Drebin was startled by Snake’s insistence, but he took a moment to think it over.

“If they could fool the Intrusion Detection System, I guess they could use it as a haven to lie low.”

“A haven?”

“You know, like a tax haven. Online, we have net havens, data havens. An extraterritorial place where social conventions and the rules of the net don’t apply. Last century, the superrich would open bank accounts in countries without income tax laws. Won’t be long before people start using havens to escape from ID control.”

“So, thinking along those lines, if someone got into the Patriots’ AI …”

Drebin shrugged. “Either way, it’s absolutely impossible to access the Patriots’ AIs from the outside. No chance in hell. Like I said, there’s no breaking into those AIs. Not from the outside.”

But everything had a hidden side. Everything had a hole. Meryl had said that it was impossible to interfere with the SOP, and yet Liquid proved it could be done. No matter how many times Drebin assured us the AIs couldn’t be broken into, neither Snake nor I believed it for a second.

Snake pressed further. “But Liquid’s got something in mind. You sure there’s no way?”

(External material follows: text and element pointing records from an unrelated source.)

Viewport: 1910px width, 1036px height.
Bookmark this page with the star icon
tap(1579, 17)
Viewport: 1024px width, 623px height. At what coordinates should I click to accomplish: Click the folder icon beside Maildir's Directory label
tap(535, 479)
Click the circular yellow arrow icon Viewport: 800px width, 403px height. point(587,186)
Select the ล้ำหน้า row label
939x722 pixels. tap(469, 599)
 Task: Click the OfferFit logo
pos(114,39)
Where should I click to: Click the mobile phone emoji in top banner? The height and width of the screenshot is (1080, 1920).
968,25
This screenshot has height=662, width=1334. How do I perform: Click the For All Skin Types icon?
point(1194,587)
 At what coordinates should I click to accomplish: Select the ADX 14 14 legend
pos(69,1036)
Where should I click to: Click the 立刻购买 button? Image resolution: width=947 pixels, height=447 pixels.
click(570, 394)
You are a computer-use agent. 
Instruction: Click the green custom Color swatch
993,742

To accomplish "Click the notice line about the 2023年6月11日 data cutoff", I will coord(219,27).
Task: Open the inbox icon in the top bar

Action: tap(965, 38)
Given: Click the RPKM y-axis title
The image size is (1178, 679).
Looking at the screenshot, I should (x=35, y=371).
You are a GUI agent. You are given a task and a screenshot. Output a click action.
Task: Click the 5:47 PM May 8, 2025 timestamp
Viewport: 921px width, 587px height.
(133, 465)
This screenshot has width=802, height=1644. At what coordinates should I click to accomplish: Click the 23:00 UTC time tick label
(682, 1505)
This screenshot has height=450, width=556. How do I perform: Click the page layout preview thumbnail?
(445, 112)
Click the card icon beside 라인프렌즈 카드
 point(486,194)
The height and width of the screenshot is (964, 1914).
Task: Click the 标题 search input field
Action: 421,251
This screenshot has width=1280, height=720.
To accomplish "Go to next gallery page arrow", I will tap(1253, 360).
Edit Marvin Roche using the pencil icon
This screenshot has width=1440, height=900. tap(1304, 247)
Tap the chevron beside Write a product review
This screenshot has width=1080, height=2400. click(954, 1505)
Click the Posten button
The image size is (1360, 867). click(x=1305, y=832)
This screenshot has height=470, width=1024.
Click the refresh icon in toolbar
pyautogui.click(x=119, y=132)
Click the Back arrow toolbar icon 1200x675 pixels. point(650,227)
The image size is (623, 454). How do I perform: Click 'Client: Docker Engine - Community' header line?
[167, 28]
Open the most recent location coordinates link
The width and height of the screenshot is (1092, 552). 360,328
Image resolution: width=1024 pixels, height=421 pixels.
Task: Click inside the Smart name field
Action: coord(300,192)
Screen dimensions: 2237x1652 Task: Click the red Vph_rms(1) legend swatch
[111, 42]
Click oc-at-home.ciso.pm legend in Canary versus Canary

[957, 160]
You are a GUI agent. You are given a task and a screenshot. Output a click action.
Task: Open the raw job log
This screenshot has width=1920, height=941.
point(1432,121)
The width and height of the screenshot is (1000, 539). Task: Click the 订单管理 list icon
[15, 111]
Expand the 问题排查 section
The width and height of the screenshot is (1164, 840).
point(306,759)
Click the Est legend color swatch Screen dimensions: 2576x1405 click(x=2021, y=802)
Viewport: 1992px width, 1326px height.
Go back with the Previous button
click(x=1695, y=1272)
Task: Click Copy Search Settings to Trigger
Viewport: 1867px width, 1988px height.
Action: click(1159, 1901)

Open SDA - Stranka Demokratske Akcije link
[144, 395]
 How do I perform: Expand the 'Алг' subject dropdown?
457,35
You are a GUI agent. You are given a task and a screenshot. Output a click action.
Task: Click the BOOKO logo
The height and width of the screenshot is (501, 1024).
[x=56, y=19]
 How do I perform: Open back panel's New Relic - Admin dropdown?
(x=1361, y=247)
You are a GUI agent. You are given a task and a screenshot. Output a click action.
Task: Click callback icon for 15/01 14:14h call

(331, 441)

Drebin let out a derisive laugh as if to say,
Give me a break already
, then said, “I’m just a gun launderer. Only reason I’m interested in you is ’cause you start a lot of fires.”

“All right then, I guess I’d better take a few weapons that can cause some sparks.”

Snake bought a DSR1, a German-made bolt action sniper rifle. After each shot, the shooter manually opened the breech to eject the spent shell and rack the next one into place. It was built more simply than automatics, making it more accurate and more reliable. Snake checked the weapon over and, satisfied with its condition, slung it over his back.

“Thanks, friend,” Drebin said. “All right then. You need anything else, give me a ring. Eye. Have. You.”

Snake dropped down from the rear hatch to see the APC’s OctoCamo blur into the same markings as the PMC vehicles. And, just as it had in the Middle East, the vehicle sped away and out of sight.

An explosion sounded in the distance. The noise of battle, and of death.

Snake looked up the mountain path.

On the other side of the battle was the woman who knew the truth.

4

BRAVING THE BARRAGE of PMC gunfire, a lone bulldozer advanced.

Thick, welded-on steel plates protected its sides, and the front lifting blade repelled the PMC bullets at its front. The vehicle, a Caterpillar D9, came with enough horsepower to be unaffected by the added weight of the improvised armor plating. Not that its top speed really mattered much. For all the militia cared, it could crawl like a turtle as long as it smashed through the enemy barricades.

The D9s had been used to great effect by Israel in clean-up operations in Palestine. And once, an American citizen armored up a Japanese-made Komatsu bulldozer, went on a rampage, and destroyed much of a small town’s main drag, completely impervious to SWAT team fire in his shell.

As Snake watched from a shaded cliffside, the militia’s D9 smashed through a thick gate to the mansion safe house. The rebel forces poured through the opening, using the bulldozer as cover.